◆ Work instruction:
Report how many lines in the following entries contain "pixels". Nothing else should be given.

◆ Recorded information:

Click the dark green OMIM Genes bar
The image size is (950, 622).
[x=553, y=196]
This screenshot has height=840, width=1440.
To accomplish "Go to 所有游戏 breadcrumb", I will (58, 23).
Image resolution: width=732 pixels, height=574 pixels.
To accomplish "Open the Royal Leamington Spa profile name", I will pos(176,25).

--

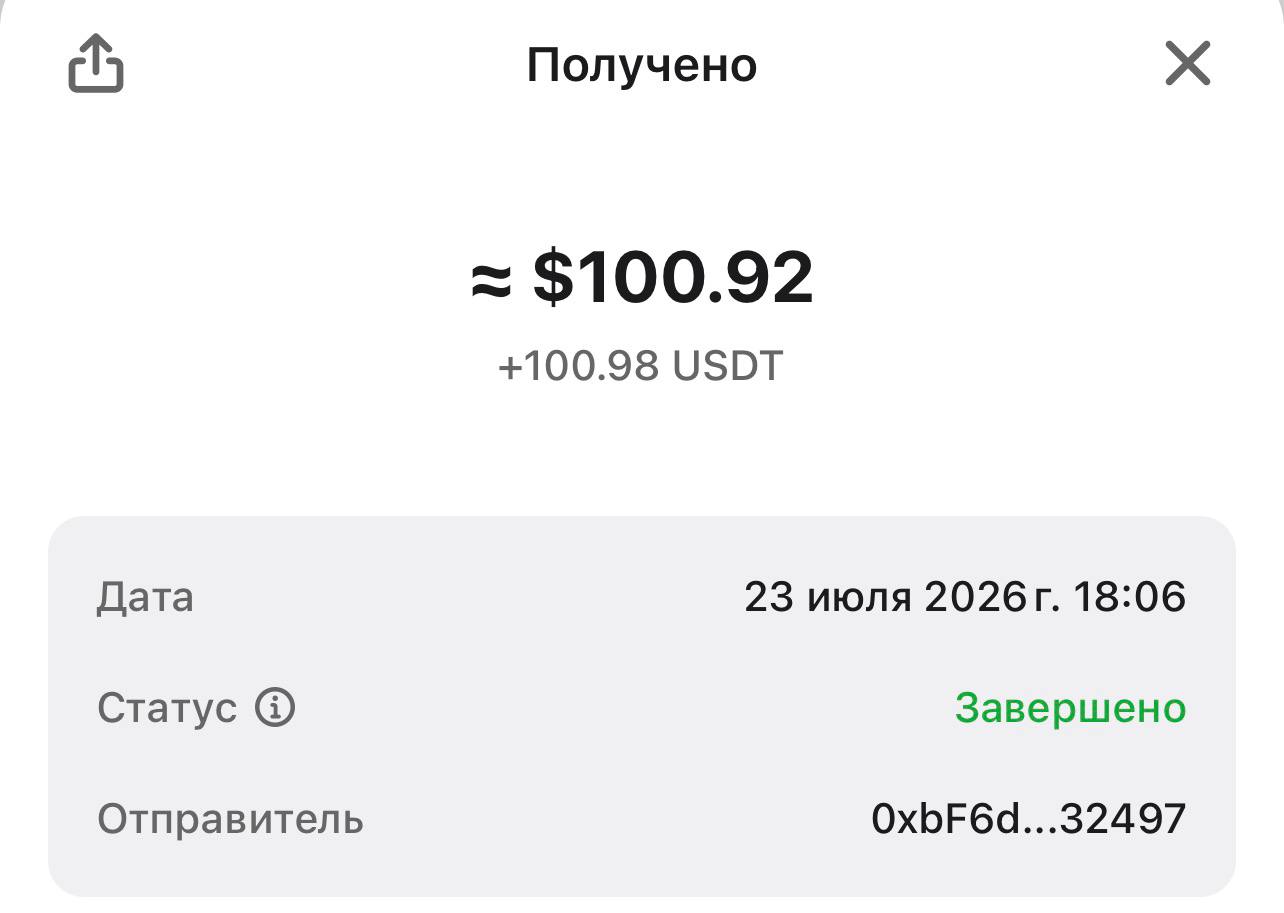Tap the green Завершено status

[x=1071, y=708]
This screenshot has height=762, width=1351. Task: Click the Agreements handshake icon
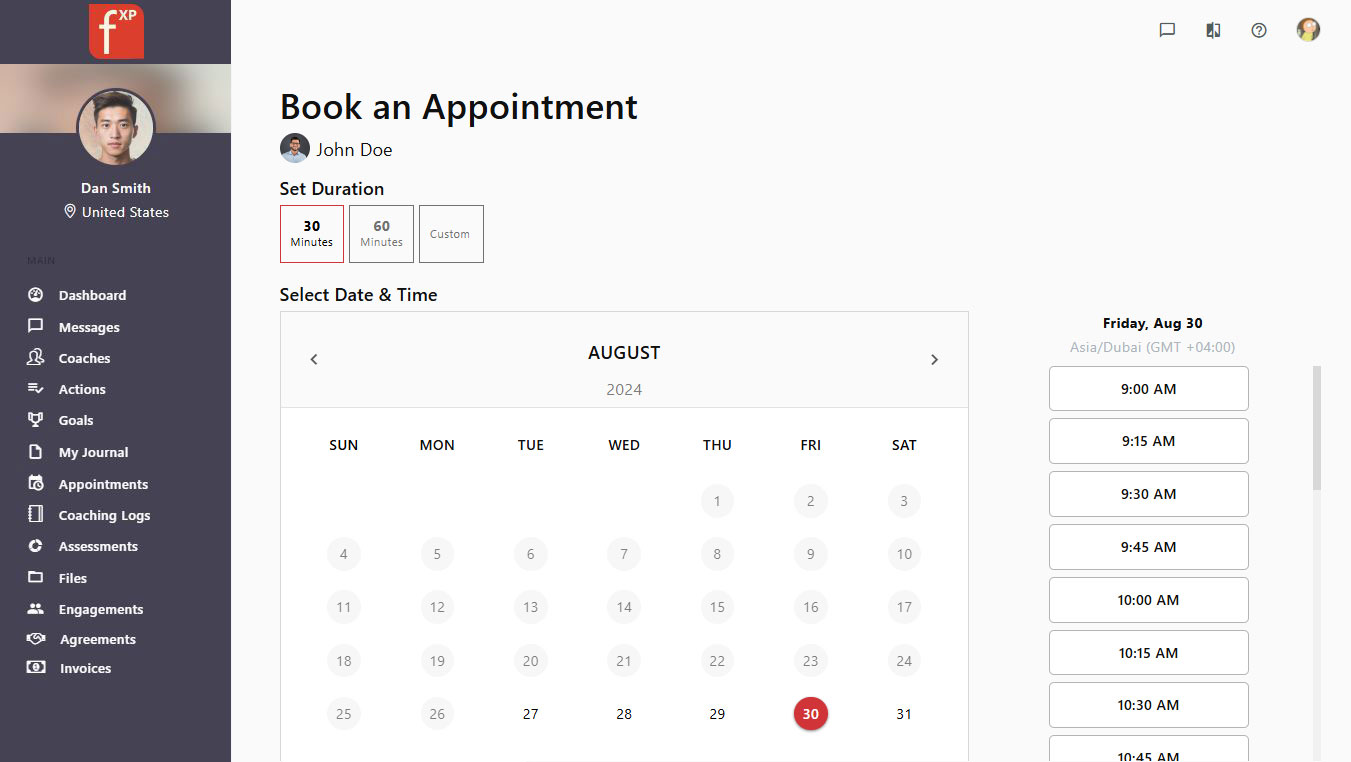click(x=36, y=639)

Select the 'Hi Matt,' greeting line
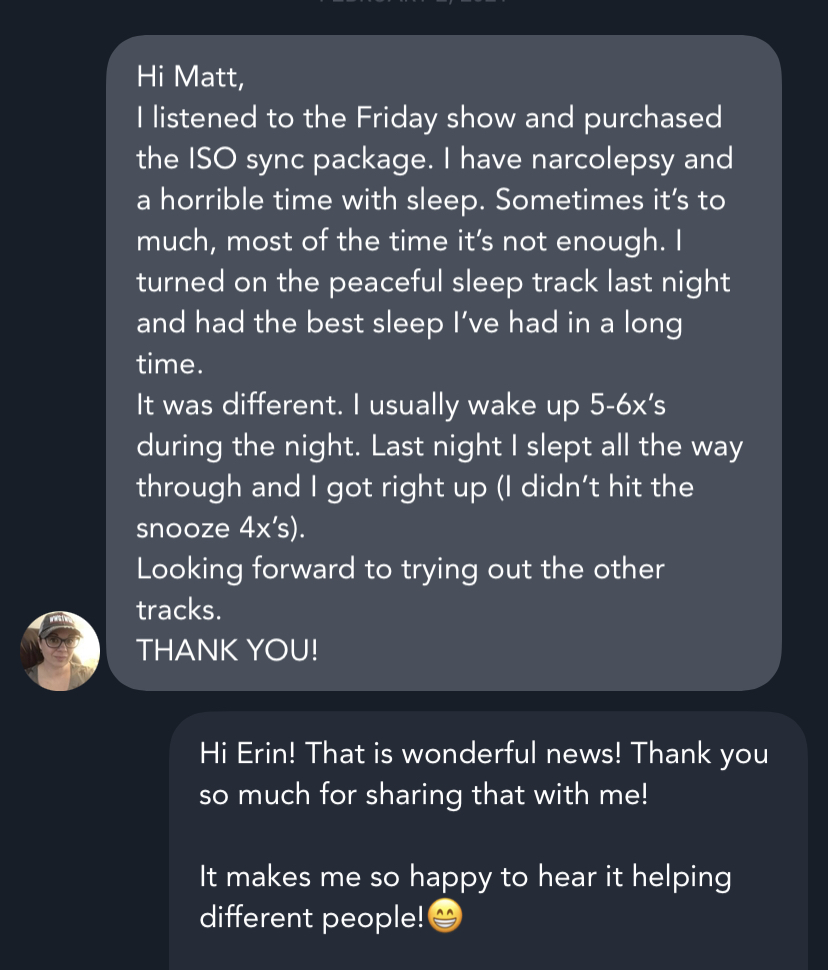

--

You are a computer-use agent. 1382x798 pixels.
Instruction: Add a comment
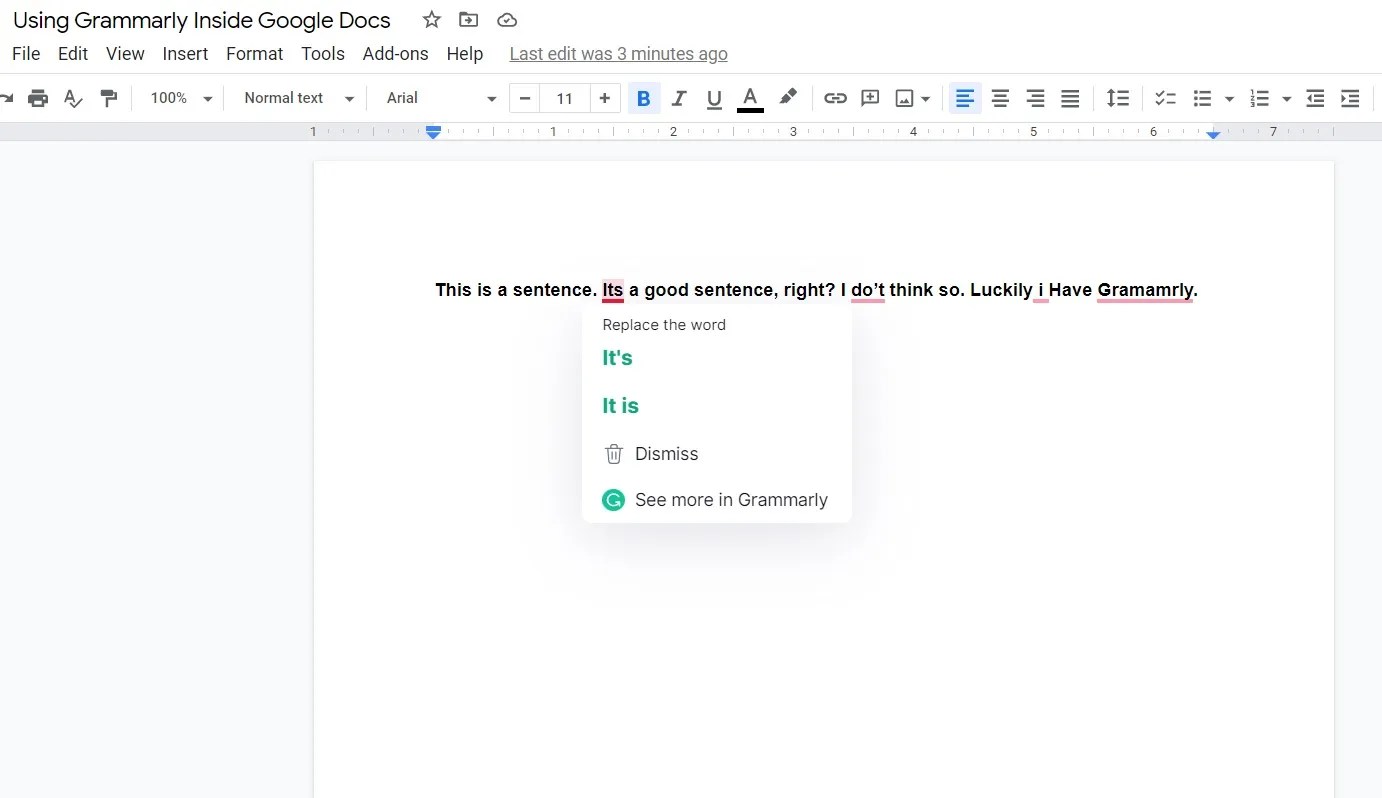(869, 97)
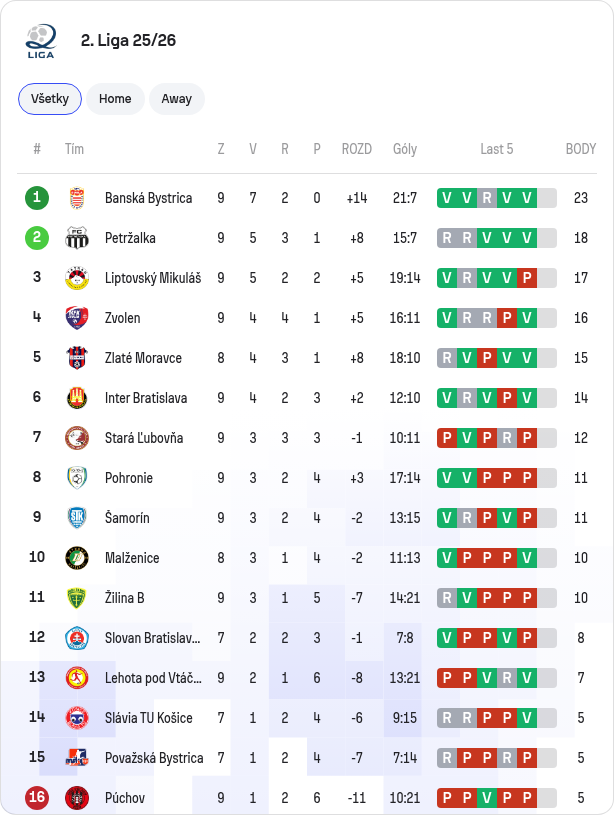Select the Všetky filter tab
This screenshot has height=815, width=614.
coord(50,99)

◆ Result:
2